Courages Sports Ground
- Interactive map of Courages Sports Ground

Ground information
- Location: Reading, Berkshire
- Country: England
- Coordinates: 51°26′43″N 0°59′36″W﻿ / ﻿51.4454°N 0.9932°W
- Establishment: c. 1961

Team information
| Berkshire | (1975–1986) |

= Courages Sports Ground =

Sports and cricket ground in Berkshire, England

Courages Sports Ground was a sports and cricket ground in Coley Park suburb of the town of Reading, Berkshire, England. The ground belonged to the Courage Brewery in the town, and was principally provided for the sport and recreation of the brewery staff. It was located south of Berkeley Avenue, which is a part of the A4 road, and was bordered to the west by the Reading to Taunton railway, to the north and east by housing, and to the south by the grounds of Coley House, occupied since the Second World War by the Ministry of Agriculture.

Established prior to 1961, the first cricket match recorded at the ground is in 1964 when Courages Cricket Club played Calmore Sports. Berkshire first played at the ground in the 1975 Minor Counties Championship against Wiltshire. Berkshire played seven further Minor Counties Championship matches at the ground, the last of which came against Wiltshire in 1983. Two MCCA Knockout Trophy matches were played there in 1984 between Berkshire and Buckinghamshire. The first match ended in no result, with the second match won by Berkshire a replay.

A single List A match was played there in the 1986 NatWest Trophy between Berkshire and Gloucestershire. Gloucestershire batted first and made 249/9 from their sixty overs, with Andy Stovold top scoring in the innings with 58, while Peter Lewington's 3/23 were the best bowling figures of the innings.
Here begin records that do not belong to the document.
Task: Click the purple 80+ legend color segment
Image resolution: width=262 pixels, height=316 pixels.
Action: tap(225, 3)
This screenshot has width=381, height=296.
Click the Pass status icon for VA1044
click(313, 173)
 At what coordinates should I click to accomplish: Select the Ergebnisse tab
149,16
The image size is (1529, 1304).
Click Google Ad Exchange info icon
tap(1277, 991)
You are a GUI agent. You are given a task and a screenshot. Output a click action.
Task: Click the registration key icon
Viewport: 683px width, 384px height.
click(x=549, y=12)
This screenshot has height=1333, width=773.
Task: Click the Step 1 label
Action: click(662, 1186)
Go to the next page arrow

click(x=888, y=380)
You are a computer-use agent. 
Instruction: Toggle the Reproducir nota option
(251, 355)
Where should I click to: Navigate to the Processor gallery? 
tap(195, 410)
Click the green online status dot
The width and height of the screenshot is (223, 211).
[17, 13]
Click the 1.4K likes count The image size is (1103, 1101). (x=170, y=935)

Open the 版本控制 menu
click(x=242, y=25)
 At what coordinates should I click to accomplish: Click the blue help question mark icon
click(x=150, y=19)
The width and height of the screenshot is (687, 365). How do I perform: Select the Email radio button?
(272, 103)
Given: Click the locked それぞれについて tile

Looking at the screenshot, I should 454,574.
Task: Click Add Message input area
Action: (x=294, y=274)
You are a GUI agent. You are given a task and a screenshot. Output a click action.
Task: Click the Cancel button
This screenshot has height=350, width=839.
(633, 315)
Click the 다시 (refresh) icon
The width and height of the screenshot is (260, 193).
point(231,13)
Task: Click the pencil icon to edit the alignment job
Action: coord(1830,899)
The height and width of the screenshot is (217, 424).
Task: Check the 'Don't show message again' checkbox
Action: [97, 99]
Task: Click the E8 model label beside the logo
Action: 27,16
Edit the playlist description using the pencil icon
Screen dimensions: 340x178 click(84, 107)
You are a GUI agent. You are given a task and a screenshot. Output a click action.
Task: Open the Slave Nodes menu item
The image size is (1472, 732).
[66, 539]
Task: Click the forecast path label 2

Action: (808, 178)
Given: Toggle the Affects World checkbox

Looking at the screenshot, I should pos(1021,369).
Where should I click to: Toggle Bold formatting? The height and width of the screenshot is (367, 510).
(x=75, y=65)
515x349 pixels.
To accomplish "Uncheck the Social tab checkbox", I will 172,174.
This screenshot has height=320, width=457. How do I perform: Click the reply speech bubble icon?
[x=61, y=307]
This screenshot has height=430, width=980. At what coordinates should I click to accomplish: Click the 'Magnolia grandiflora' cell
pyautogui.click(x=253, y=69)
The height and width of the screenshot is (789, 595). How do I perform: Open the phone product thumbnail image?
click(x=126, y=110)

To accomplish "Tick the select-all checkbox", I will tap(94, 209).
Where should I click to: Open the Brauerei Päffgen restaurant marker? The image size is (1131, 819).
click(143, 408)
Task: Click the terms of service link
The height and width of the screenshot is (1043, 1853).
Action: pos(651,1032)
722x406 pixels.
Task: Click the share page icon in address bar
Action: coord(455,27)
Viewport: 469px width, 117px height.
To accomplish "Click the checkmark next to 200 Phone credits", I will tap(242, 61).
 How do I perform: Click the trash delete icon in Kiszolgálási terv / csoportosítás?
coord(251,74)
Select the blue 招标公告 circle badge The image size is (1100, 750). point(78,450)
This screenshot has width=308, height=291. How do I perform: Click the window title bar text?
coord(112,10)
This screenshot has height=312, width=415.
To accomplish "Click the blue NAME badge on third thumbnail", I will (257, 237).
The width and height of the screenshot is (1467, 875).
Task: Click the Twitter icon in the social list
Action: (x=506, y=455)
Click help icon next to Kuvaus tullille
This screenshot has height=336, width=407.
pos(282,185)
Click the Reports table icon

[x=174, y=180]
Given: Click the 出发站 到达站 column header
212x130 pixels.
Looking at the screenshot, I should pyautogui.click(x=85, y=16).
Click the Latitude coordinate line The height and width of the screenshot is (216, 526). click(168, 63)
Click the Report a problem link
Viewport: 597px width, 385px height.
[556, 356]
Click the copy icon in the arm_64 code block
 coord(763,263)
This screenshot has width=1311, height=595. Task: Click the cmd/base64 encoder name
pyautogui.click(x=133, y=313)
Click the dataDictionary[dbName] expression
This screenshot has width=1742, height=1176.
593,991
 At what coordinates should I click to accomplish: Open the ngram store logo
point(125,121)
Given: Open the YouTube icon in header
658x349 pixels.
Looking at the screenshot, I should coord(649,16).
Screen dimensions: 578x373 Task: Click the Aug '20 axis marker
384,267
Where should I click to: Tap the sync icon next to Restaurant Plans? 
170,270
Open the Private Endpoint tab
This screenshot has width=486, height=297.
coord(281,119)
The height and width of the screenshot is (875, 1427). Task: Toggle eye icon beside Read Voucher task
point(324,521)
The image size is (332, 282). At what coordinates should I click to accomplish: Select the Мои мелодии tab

Berkshire were dismissed for 129 to lose the match by 120 runs, with Mark Simmons' 26 the top score in Berkshire's innings, while David Lawrence took figures of 4/36. This was the last time Berkshire played at the ground, with the final recorded match to be played there coming in 1990.

The ground was sold for residential development soon after the last game, with two roads on the new estate named after the cricketers Ken Barrington and Gordon Greenidge. A small southern portion of the ground wasn't built on, and has since been joined with part of the former Ministry of Agriculture site to form a new public park known as Courage Park.